* PROBLEM TO SOLVE
Answer these questions from the social media excerpt below, one per line:
1. Which three sources have reported steady adoption rates for social media?
2. What name does the writer propose using instead of "social" media?
3. In the quoted passage, what does contemporary content arrive optimized for?

--- Start of SOURCE EXTRACT ---

To hold attention, some creators increasingly opt to behave like algorithms themselves, automating replies, optimizing content for engagement, or mimicking affection at scale. The distinction between performance and intention must surely erode as real people perform as synthetic avatars and synthetic avatars mimic real women.
The concept evokes a connection to dead internet theory. Yet what O’Sullivan describes is something much more tragic, people operating as bots; behaving less and less like humans and more and more like the machines they work on. Each creator individually striving to achieve engagement metrics void of any actual human connection. Under this dystopian paradigm the internet doesn’t actually need to be run by bots for it to be dead. We’ve become a part of that recursive machine.
Regardless of our opinions about the state of social media, it doesn’t follow that social media is literally dying. As far as this uneducated writer can tell, social media use continues to climb. Statista, Pew and SemRush have all reported steady, if slowing, adoption rates even as we approach market saturation. Perhaps the “Last Days of Social Media” as a title creates a false perception that the world is turning away from these apps when they are in fact stronger than ever.
It might be more appropriate to say that “social” media has evolved into something entirely different. Maybe we instead start calling it “algorithmic” media and admit that when we hold our phones to our face we see more influencer posts, advertisements, and corporate shilling than we do our friends and family. Maybe we admit that the influencer with 10m followers doesn’t really know or care about you… even if they or someone on their team responded to your comment. So maybe we could abstractly say that the concept that was once social media is dead. For our purposes we’ll hold to the common vernacular and social media is very much a thriving industry.
Semantics aside, the pathos of the essay resonates deeply. The scroll so often feels fake and void of meaning. Every post screams for attention yet precious few provide any real value. It’s impossible to tell what’s legit and what has been fabricated. It’s impossible to have a sense of truth in these posts so devoid of context and nuance. Cognitively, we know that the content we’re seeing isn’t based in reality nor does it edify our mental health but we continue on. As O’Sullivan writes:
“The problem is not just the rise of fake material, but the collapse of context and the acceptance that truth no longer matters as long as our cravings for colors and noise are satisfied. Contemporary social media content is more often rootless, detached from cultural memory, interpersonal exchange or shared conversation. It arrives fully formed, optimized for attention rather than meaning, producing a kind of semantic sludge, posts that look like language yet say almost nothing. We’re drowning in this nothingness.”
The algorithm rules the internet.
On my twitter feed a video pop ups of a guy painting a cieling efficiently in heelies. It’s comedic and brought a smile to my face. There’s a text overlay informing you that this man is “the new guy.” However, after a moment of critial thought you realize that in reality, he’s most definitely not the new guy and this whole video was made for the gag.

--- End of SOURCE EXTRACT ---
--- Start of RECORD LIST ---

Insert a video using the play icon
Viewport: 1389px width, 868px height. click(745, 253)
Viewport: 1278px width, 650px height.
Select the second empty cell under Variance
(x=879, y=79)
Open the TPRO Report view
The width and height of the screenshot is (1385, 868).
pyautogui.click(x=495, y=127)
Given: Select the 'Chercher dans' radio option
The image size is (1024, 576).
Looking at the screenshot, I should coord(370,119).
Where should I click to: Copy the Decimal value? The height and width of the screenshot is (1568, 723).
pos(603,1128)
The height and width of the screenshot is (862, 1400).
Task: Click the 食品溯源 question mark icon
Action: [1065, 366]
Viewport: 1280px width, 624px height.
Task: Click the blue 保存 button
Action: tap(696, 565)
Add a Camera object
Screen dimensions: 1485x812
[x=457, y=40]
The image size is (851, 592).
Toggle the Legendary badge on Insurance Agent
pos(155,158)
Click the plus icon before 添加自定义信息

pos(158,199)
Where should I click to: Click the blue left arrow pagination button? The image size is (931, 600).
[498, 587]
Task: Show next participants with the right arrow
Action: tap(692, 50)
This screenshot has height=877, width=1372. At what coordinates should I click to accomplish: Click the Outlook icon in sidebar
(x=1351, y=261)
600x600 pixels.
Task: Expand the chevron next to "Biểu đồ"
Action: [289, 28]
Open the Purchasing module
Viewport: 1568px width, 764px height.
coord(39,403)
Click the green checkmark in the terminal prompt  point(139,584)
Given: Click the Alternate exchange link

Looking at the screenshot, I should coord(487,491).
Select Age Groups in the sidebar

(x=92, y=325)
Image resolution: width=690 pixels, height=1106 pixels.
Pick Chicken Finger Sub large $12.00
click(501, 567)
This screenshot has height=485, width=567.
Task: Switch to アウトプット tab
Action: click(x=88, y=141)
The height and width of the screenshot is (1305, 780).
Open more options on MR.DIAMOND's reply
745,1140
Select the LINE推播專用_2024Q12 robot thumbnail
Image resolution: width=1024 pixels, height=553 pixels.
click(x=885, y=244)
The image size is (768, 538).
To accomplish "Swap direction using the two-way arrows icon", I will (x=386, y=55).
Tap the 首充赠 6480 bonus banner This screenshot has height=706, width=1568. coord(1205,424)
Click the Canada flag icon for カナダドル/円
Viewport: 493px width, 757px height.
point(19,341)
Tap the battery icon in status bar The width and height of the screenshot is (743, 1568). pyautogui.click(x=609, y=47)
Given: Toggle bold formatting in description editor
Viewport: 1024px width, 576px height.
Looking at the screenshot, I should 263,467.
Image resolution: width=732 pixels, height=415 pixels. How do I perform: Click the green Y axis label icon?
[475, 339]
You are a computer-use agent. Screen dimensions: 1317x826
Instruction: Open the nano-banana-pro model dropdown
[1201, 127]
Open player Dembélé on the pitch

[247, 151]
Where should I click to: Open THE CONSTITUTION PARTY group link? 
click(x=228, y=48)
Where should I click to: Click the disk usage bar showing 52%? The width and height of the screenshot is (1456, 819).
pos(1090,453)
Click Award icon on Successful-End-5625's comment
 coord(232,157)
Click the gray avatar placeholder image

--- End of RECORD LIST ---

* CORRECT RESPONSE
1. Statista, Pew and SemRush
2. "Algorithmic" media
3. Attention rather than meaning